■ Record set
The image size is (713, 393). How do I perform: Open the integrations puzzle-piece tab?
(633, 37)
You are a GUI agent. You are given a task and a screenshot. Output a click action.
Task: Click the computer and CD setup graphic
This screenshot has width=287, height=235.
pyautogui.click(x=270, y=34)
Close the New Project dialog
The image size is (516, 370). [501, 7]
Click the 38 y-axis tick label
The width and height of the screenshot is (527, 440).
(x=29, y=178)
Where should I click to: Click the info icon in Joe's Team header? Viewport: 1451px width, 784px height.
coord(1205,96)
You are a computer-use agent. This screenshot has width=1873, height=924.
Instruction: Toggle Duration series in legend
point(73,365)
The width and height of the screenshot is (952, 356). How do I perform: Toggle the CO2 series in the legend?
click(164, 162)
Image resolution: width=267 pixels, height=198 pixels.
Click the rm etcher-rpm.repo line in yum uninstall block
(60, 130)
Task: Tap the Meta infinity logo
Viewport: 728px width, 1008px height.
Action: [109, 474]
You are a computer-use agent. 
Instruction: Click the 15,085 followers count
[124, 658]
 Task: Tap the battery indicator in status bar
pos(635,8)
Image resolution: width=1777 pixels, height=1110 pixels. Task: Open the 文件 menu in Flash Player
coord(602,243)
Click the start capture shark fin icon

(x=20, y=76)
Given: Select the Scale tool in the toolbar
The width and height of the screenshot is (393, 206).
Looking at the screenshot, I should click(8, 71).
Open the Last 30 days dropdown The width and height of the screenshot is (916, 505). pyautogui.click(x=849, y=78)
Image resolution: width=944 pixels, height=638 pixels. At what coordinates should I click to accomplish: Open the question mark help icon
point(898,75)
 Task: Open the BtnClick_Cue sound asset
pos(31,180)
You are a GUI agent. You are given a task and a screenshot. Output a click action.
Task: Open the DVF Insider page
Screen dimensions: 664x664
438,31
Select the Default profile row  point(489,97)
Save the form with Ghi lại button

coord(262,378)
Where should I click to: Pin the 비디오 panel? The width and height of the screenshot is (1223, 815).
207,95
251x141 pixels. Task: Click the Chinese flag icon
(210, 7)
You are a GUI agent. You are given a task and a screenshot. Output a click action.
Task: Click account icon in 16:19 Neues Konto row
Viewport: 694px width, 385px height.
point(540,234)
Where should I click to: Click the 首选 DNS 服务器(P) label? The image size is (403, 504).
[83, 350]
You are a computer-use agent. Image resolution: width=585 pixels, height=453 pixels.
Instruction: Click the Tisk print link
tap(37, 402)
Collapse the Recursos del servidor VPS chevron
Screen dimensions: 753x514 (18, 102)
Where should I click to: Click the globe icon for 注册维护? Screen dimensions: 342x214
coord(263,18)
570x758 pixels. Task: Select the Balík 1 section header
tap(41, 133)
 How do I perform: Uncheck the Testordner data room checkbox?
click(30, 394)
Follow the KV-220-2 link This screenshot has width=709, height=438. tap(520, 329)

■ Task
Repeat only the stretch of lines that opens with the line containing "Task: Open the BtnClick_Cue sound asset" and closes with the final line of the entries, both included, exactly as written.

■ The answer
 Task: Open the BtnClick_Cue sound asset
pos(31,180)
You are a GUI agent. You are given a task and a screenshot. Output a click action.
Task: Open the DVF Insider page
Screen dimensions: 664x664
438,31
Select the Default profile row  point(489,97)
Save the form with Ghi lại button

coord(262,378)
Where should I click to: Pin the 비디오 panel? The width and height of the screenshot is (1223, 815).
207,95
251x141 pixels. Task: Click the Chinese flag icon
(210, 7)
You are a GUI agent. You are given a task and a screenshot. Output a click action.
Task: Click account icon in 16:19 Neues Konto row
Viewport: 694px width, 385px height.
point(540,234)
Where should I click to: Click the 首选 DNS 服务器(P) label? The image size is (403, 504).
[83, 350]
You are a computer-use agent. Image resolution: width=585 pixels, height=453 pixels.
Instruction: Click the Tisk print link
tap(37, 402)
Collapse the Recursos del servidor VPS chevron
Screen dimensions: 753x514 (18, 102)
Where should I click to: Click the globe icon for 注册维护? Screen dimensions: 342x214
coord(263,18)
570x758 pixels. Task: Select the Balík 1 section header
tap(41, 133)
 How do I perform: Uncheck the Testordner data room checkbox?
click(30, 394)
Follow the KV-220-2 link This screenshot has width=709, height=438. tap(520, 329)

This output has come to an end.